What is needed: Each line starting at the one that contains "SEMUA LAYANAN (265, 1055)" and ending at the one that contains "Learn more (163, 189)" must be returned exactly, and the rest of the listing is left out.

Material shown:
· · · · · · ·

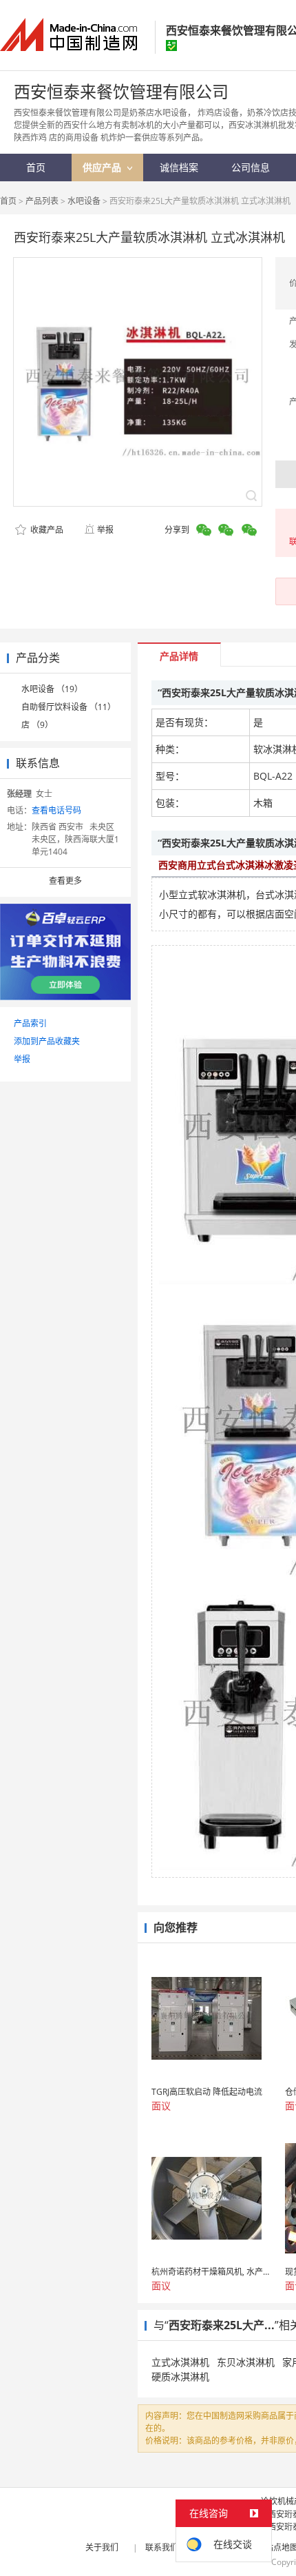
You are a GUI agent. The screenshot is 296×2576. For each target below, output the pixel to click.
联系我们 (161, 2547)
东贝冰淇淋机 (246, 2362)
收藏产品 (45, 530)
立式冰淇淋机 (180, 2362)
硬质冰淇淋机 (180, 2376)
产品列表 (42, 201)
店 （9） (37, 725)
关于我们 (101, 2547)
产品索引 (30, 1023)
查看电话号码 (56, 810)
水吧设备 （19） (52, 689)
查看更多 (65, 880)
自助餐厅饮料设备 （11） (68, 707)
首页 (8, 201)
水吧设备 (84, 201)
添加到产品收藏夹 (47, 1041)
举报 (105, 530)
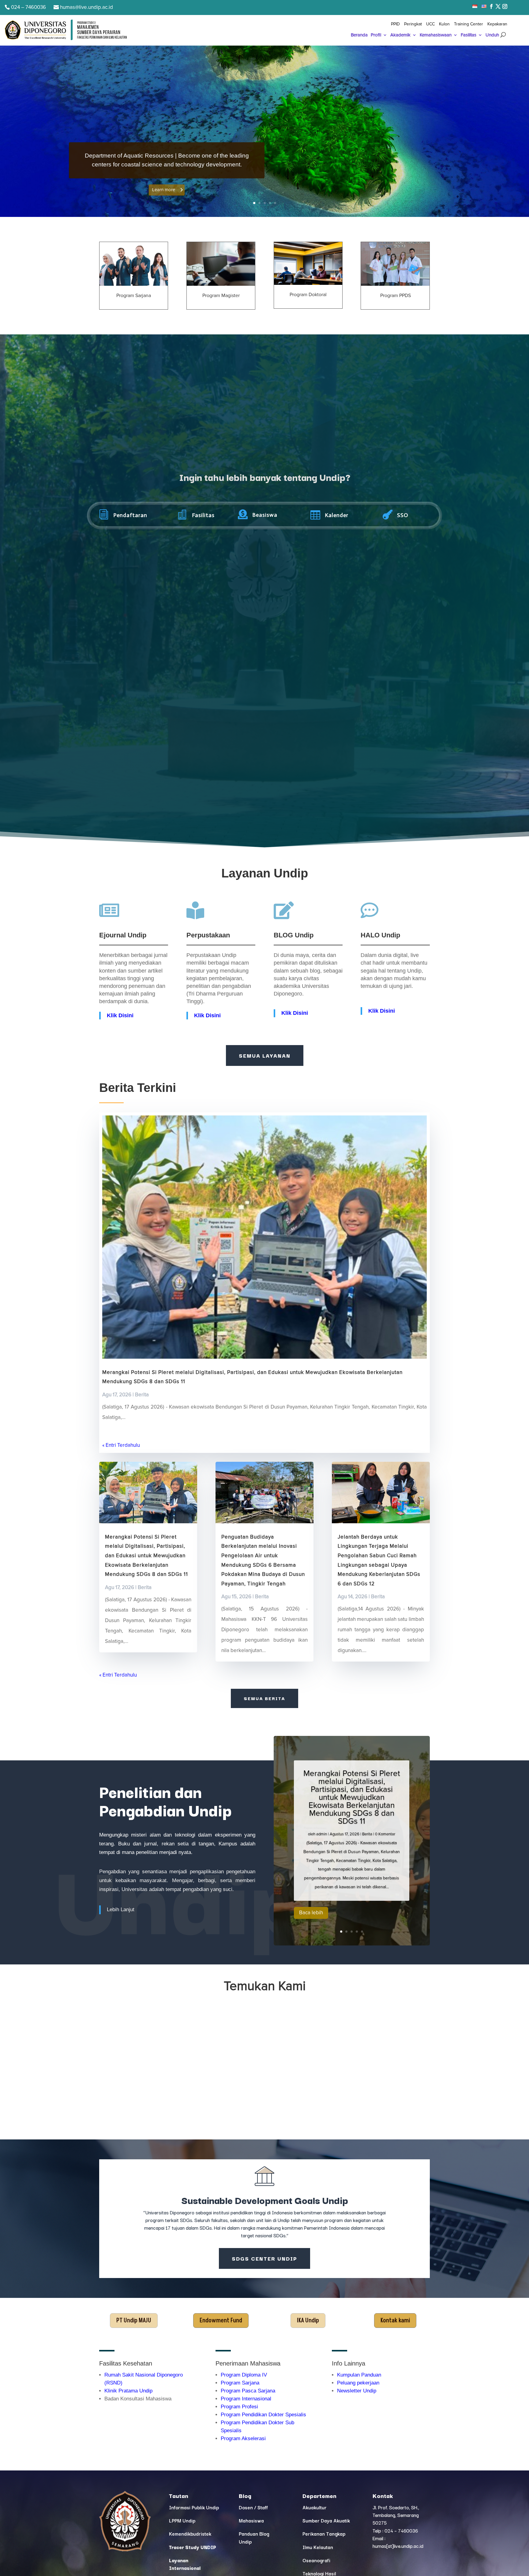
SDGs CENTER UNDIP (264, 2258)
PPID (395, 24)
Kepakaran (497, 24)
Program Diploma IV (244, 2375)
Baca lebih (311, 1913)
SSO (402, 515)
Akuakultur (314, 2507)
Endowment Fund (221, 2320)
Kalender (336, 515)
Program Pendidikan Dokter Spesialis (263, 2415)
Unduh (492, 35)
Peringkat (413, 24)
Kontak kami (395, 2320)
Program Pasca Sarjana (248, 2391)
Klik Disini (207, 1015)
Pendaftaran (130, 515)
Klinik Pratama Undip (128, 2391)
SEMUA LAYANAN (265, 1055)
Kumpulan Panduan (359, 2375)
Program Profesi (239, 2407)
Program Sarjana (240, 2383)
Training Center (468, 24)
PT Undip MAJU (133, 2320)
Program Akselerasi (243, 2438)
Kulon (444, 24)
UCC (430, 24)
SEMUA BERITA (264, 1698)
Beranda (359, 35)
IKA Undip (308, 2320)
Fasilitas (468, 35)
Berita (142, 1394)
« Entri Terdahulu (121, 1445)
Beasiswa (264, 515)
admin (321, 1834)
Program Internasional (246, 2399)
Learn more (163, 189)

· · · · · · ·

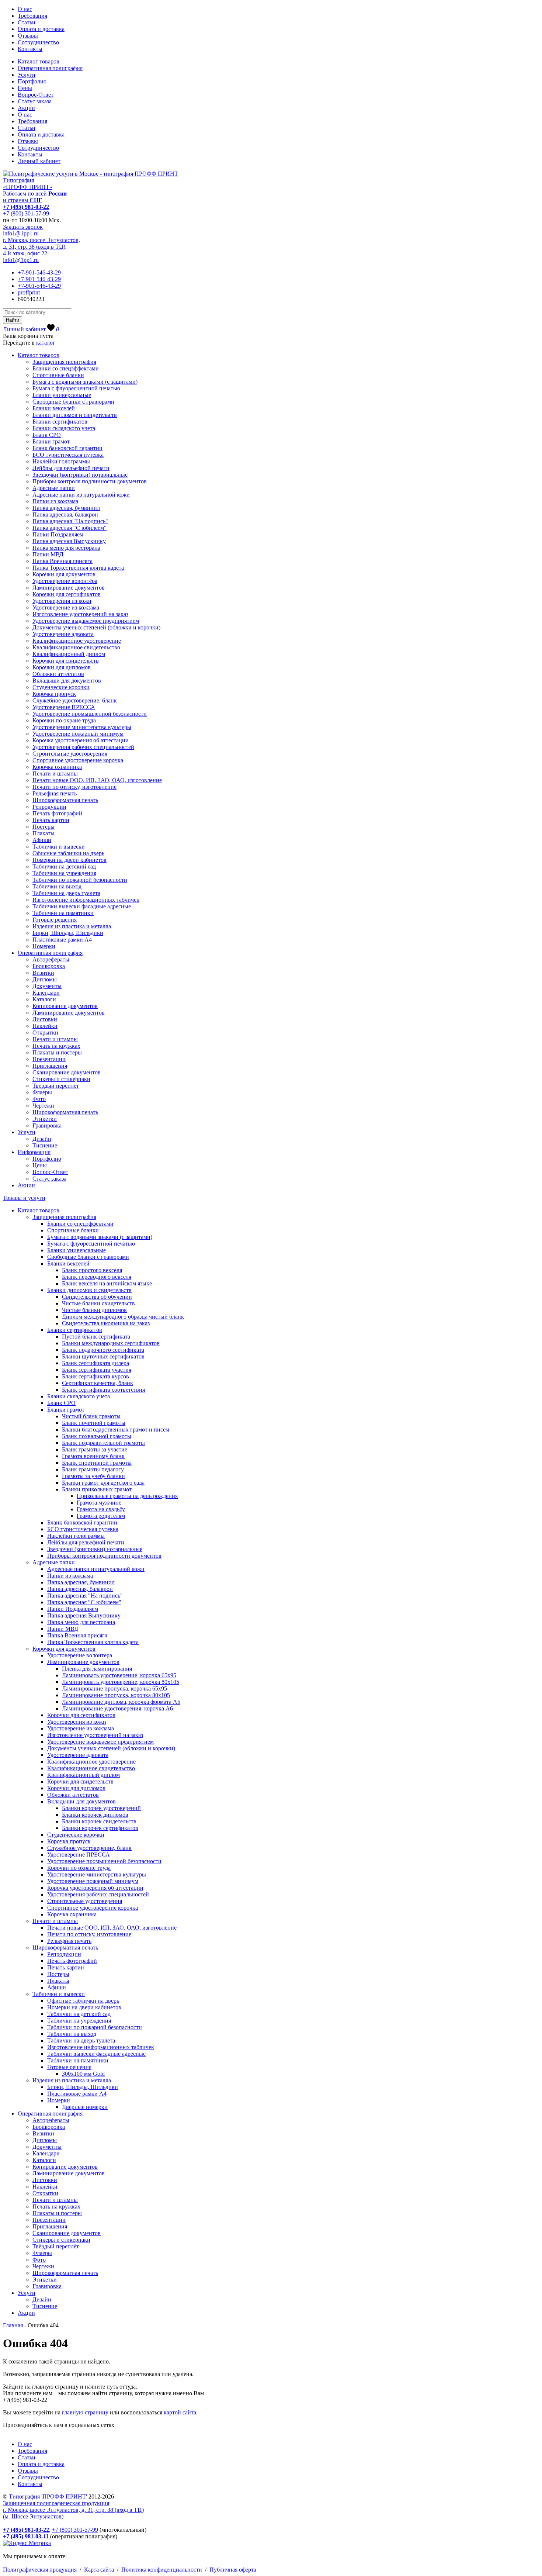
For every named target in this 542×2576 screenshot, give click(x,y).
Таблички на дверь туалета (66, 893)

· · · · · · ·

Finished task:
SEMUA LAYANAN (265, 1055)
Kumpulan Panduan (359, 2375)
Program Profesi (239, 2407)
Program Sarjana (240, 2383)
Training Center (468, 24)
PT Undip MAJU (133, 2320)
Program Akselerasi (243, 2438)
Kulon (444, 24)
UCC (430, 24)
SEMUA BERITA (264, 1698)
Beranda (359, 35)
IKA Undip (308, 2320)
Fasilitas (468, 35)
Berita (142, 1394)
« Entri Terdahulu (121, 1445)
Beasiswa (264, 515)
admin (321, 1834)
Program Internasional (246, 2399)
Learn more (163, 189)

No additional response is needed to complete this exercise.